During a SysId test, the SysIdRoutine applies voltage directly to your motors, bypassing soft limits, current limits, and any command-level safety logic you've written. The mechanism will move as far as the test allows — potentially into its hard stops if you're not careful. Before running tests: verify the mechanism has room to move in both directions, have someone ready to disable on the Driver Station, and set the test timeout conservatively. Start with a step voltage of 3–4V, not 7V, until you've confirmed the mechanism behaves as expected.
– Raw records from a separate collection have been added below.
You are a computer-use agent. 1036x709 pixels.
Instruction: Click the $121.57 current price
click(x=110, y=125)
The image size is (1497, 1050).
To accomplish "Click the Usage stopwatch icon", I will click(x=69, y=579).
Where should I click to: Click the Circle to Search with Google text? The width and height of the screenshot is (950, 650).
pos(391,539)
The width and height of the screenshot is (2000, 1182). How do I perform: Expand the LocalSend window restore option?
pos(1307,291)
The Two Test Types: What They Measure
SysId collects data via two fundamentally different test patterns. Each one is designed to isolate different physical properties of the mechanism. Running only one of them produces incomplete data and poor regression results.
Quasistatic Test
The quasistatic test ramps voltage very slowly — typically 0.5 V/s — from zero upward. "Quasistatic" means "approximately static" — the mechanism moves, but so slowly that it's essentially never accelerating. This nearly-zero acceleration means the kA term drops out of the model equation, leaving:
V ≈ kS·sgn(v) + kV·v
By plotting voltage against velocity during this test, the analyzer can fit a line: the intercept is kS (voltage at near-zero velocity) and the slope is kV (voltage per unit velocity). You run it in both forward and reverse directions to ensure the model is symmetric — if it isn't, you've discovered a mechanical asymmetry worth investigating.
Dynamic Test
The dynamic test applies a large voltage step — typically 3–7V — instantly from zero. This creates a rapid acceleration phase before the mechanism approaches free-speed velocity. During the acceleration phase, the kA term dominates: the model needs significant voltage above what kS + kV·v would predict to produce that acceleration. By comparing the measured acceleration against the "unexplained" voltage (voltage minus the quasistatic prediction), the analyzer isolates kA.
Running the dynamic test too long lets the mechanism overshoot its physical limits or reach free speed, where acceleration collapses to zero and kA becomes unobservable. Release the button well before the mechanism runs out of travel.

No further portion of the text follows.